The idea of the compensation of the external magnetic field using the gyroscope is very similar to the compensation of the motion acceleration. If we assume that no external magnetic field is present (beside the Earth's magnetic field), we just use the compass data (and then post-compensate against tilt by the gravity vector which needs accelerometer-gyroscope fusion). If we suspect that there may be external magnetic field present, we use the gyroscope rotation data to rotate a previous, trusted compass vector (that is supposed to measure only the Earth's magnetic field) and use that as compass estimation. The difference between this compass estimation and the measured compass value is the estimation for the external magnetic field.


The trick is the detection whether an external magnetic field may be present. In this prototype the same trick was used as with the accelerometer: if the length of the compass vector is too long or too short compared to the reference measurement, then we have an external magnetic field to compensate.

Here is the summary of the sensor fusions used in this prototype:


  • Accelerometer-gyroscope fusion provides gravity and motion acceleration.
  • Compass-gravity fusion provides compass tilt compensation. The gravity is already a derived measurement coming from the accelerometer-gyroscope fusion.
  • Compass-gyroscope fusion provides orientation and external magnetic field.
Click here to download the example program.

The example program starts with a complex stationary and dynamic calibration process. When stationary, it measures the reference gravity and magnetic field values. In this stage it is very important that the device is not subject to motion acceleration or external magnetic field (beside the Earth's magnetic field). In the dynamic calibration phase we calculate the bias of the compass. We do this by instructing the user to rotate the device and measuring compass vectors in each special position. These are supposed to be points on a sphere. Once we collected the measurement points, we calculate the center of the sphere by solving a set of linear equations. The Jama package was incorporated into the example program for matrix manipulations.

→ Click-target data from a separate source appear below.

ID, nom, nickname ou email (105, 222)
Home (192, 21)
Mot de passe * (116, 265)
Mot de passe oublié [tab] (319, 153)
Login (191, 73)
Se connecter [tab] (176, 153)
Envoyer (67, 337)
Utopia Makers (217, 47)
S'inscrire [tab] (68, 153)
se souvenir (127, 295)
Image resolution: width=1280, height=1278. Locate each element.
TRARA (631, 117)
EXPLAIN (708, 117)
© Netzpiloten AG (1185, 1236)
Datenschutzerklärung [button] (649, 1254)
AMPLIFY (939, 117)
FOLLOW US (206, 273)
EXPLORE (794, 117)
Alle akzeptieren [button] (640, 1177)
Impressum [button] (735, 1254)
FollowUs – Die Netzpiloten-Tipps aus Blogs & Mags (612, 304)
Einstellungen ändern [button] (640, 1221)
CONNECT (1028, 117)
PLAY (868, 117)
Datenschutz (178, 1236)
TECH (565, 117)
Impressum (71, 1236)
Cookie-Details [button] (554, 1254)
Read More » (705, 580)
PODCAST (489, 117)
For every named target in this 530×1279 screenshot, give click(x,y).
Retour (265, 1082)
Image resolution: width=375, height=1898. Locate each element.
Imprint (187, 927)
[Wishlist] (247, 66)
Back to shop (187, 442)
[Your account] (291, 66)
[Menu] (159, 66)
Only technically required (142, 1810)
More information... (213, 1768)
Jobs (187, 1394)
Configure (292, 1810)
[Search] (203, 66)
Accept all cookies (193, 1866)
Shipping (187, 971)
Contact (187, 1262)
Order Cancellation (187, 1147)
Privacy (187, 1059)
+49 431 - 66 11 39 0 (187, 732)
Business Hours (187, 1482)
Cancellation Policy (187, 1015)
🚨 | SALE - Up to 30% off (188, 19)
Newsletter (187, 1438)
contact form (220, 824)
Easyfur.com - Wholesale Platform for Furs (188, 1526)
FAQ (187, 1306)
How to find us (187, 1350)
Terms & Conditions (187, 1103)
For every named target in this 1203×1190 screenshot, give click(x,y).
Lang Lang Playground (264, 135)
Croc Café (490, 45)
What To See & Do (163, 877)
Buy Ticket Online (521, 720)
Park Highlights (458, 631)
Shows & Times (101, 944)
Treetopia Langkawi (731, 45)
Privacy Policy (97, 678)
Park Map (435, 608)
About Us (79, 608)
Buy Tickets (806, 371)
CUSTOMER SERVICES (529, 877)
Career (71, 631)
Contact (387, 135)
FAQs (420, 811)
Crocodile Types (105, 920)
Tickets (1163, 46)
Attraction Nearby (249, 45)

Once the calibration is finished, the algorithm outlined above is executed. The measurement data is visualized in a 2D coordinate system - the z coordinate is not drawn. This is just my laziness, I did not take the effort to implement a 3D visualization engine. It is important to note, however, that the motion acceleration (yellow) and the external magnetic field (cyan) vectors are really 3D, they are just not drawn as such. The white vector is the final orientation compensated against tilt, motion acceleration and external magnetic field.




The prototype does have limitations. While it survives pretty nicely short-term disturbances from external magnetic fields (try with a small magnet), in longer term (e.g. after 5-10 minutes) it gets properly lost. For example when riding the Budapest underground there are strong and varying magnetic fields generated by the train's traction motors during the entire journey. If the compensation algorithm picks up a wrong reference vector, it may get lost for the rest of the journey until it is able to pick up the Earth's undisturbed magnetic field.